Can you have too many facts?

An article in Miller-McCune magazine about the documentary “Bag It,” which tells us what happens to all those plastic bags we either throw away or recycle, has a curious passage worth considering by documentary filmmakers.

Michael Todd writes of Suzan Beraza’s documentary,

Bag It suffers a malady shared by so many well-meaning documentaries — a mission creep that requires just one more fact on top of the heap already making your brain hurt.

Todd continues by praising the light touch the film takes, and notes its audience-choice awards in several Midwestern film festivals. But he also notes there are some good books on the topic as well.

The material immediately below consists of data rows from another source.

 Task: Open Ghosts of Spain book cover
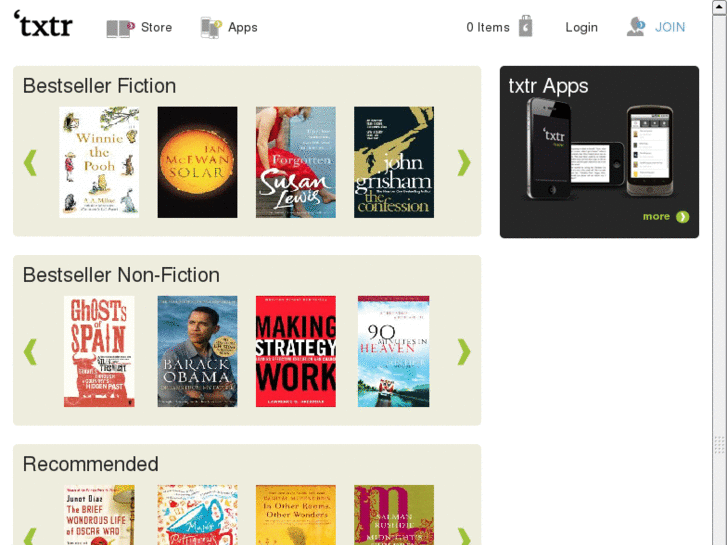pos(99,351)
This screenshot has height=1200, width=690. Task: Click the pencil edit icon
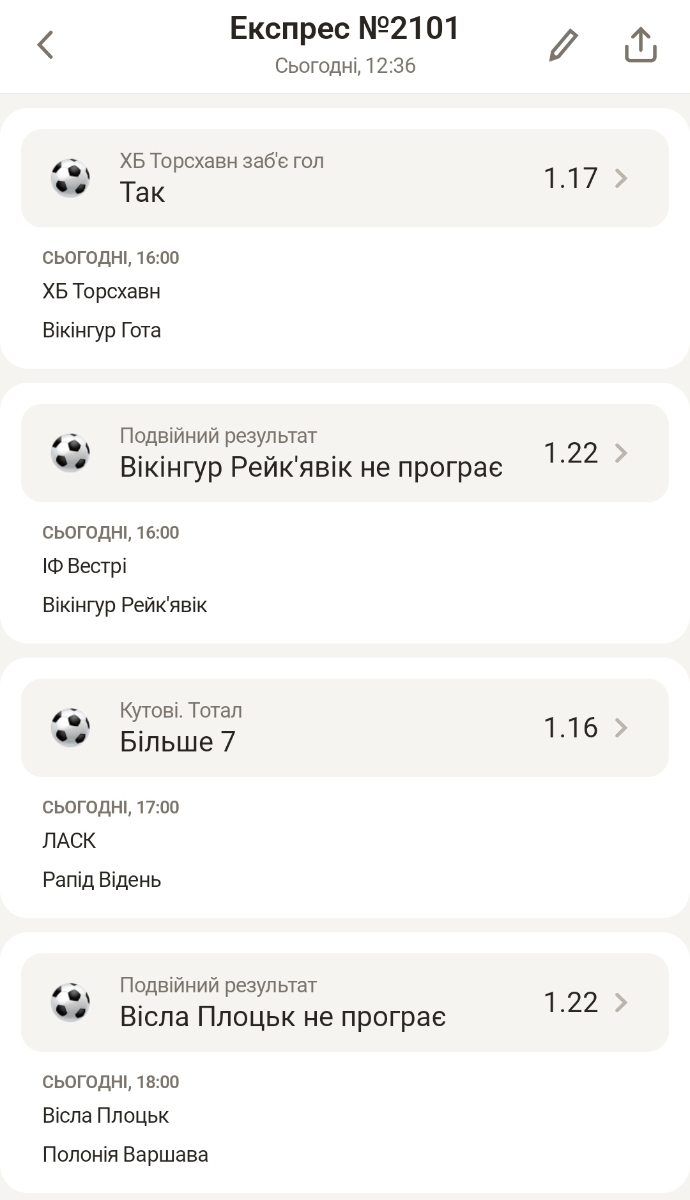pos(564,45)
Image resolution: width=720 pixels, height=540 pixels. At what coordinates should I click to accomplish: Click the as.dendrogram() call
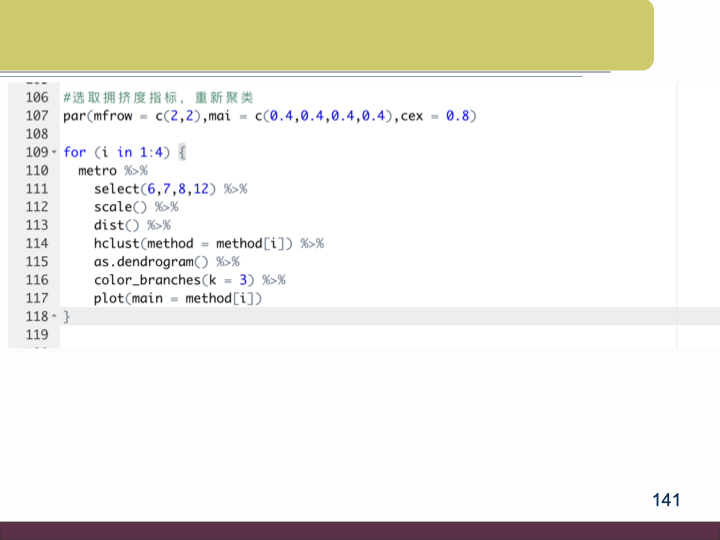coord(148,261)
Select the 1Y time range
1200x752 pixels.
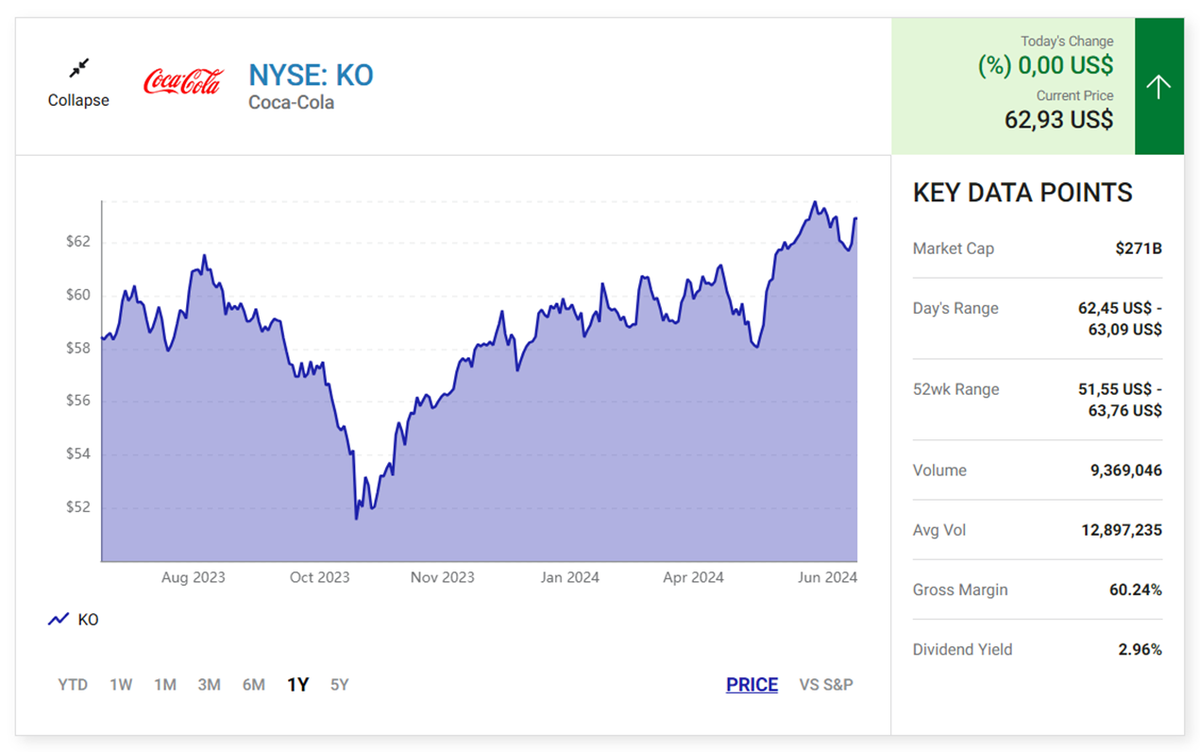coord(298,685)
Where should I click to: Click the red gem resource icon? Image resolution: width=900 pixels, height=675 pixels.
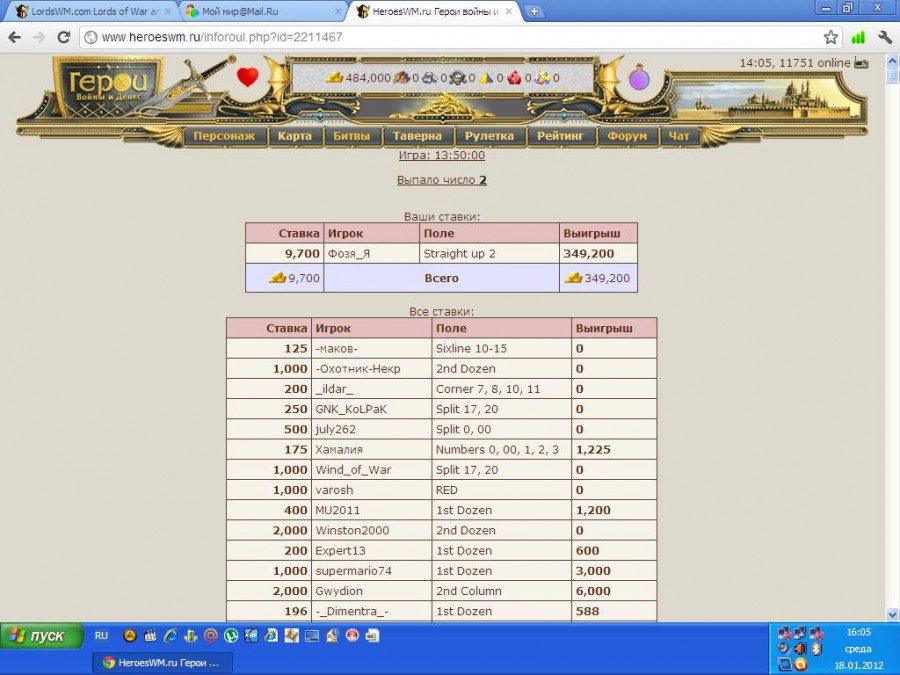pos(516,78)
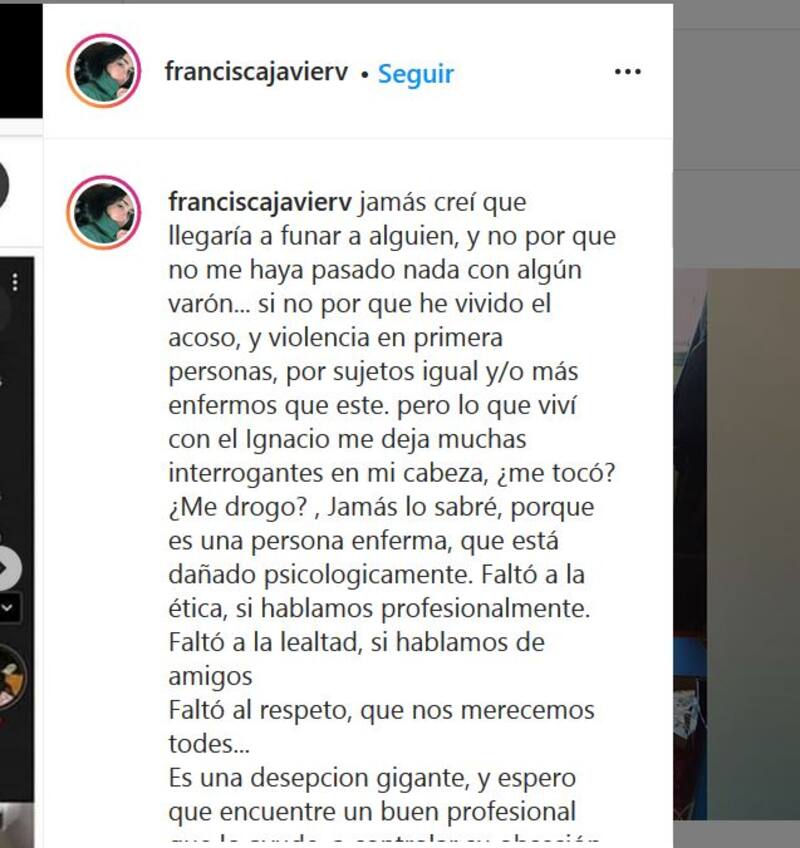Click the post photo on the right

[x=737, y=544]
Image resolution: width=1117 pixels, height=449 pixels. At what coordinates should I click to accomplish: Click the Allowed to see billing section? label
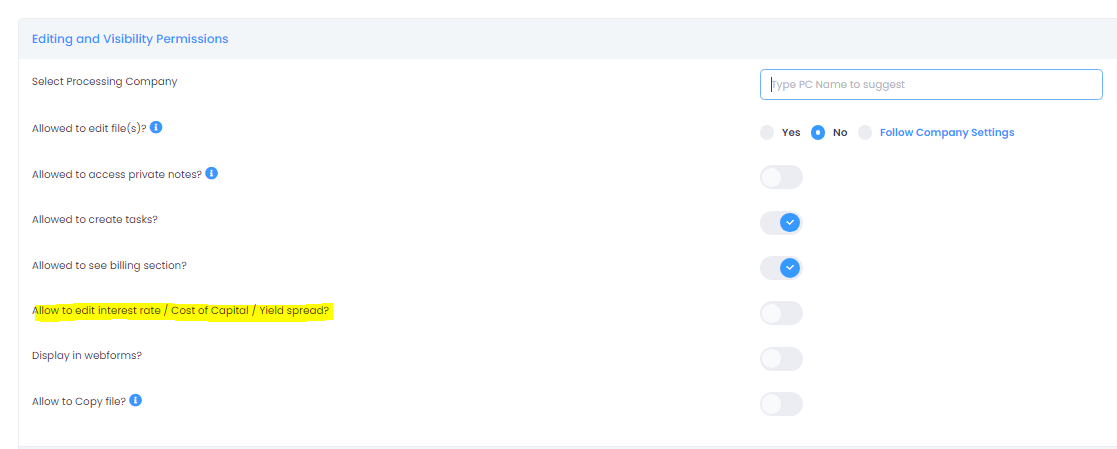tap(109, 265)
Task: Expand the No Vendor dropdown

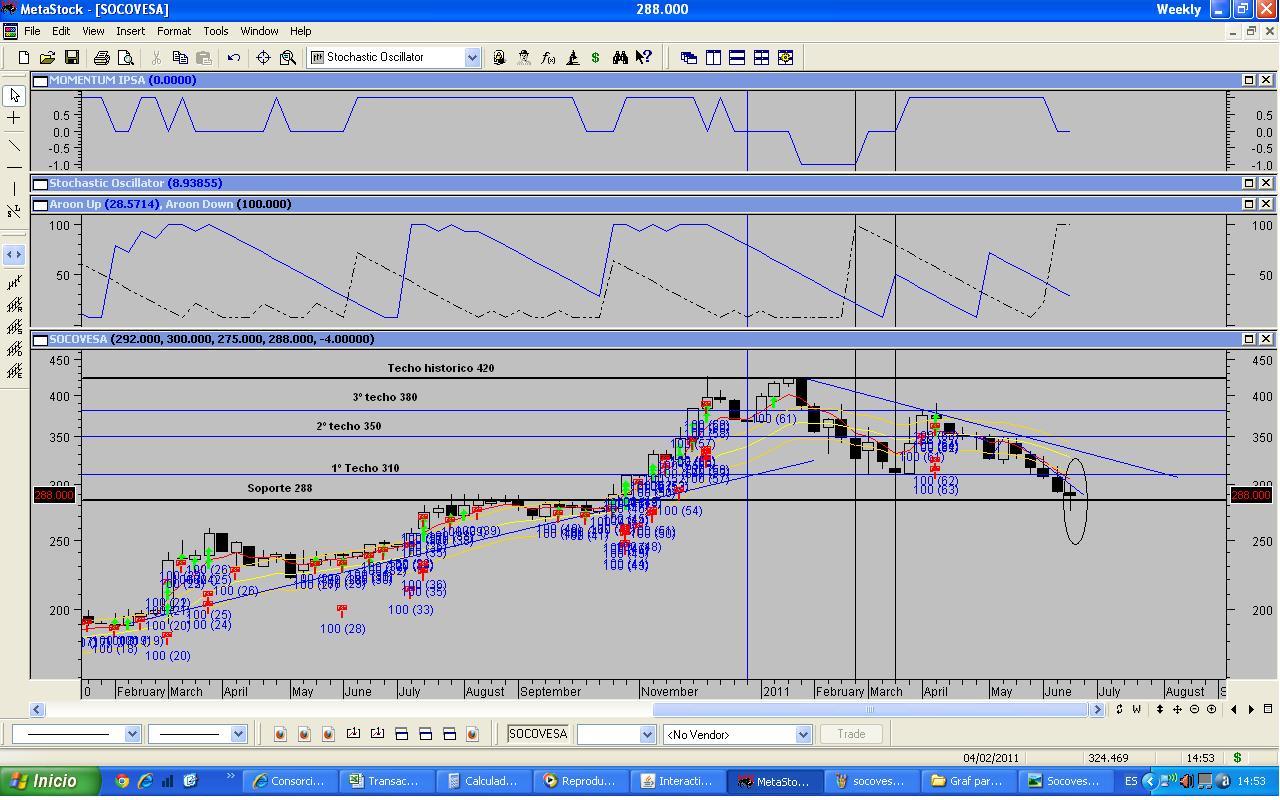Action: click(x=802, y=735)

It strikes us that many people are taking the documentary route instead of doing books these days, and really understanding what each offers in strengths is worthwhile. Fact-laden documentaries can suffocate themselves. Books, conversely, can effectively load in all manner of detail but miss the emotion. A magazine article can effectively detail more facts than Morgan Spurlock was able to list in “Supersize Me,” but print can’t quite capture the surreal moment when Spurlock, loaded up with another McDonald’s lunch, vomits out his car window onto the parking lot.

Todd is right – you can have too many facts. Often that seems a function of documentarians wanting to be seen as experts; sometimes it’s that they become so in love with their topic they’re like a dinner guest going on and on about some arcane interest. Balancing facts with action, emotion and story line is what makes for a good documentary.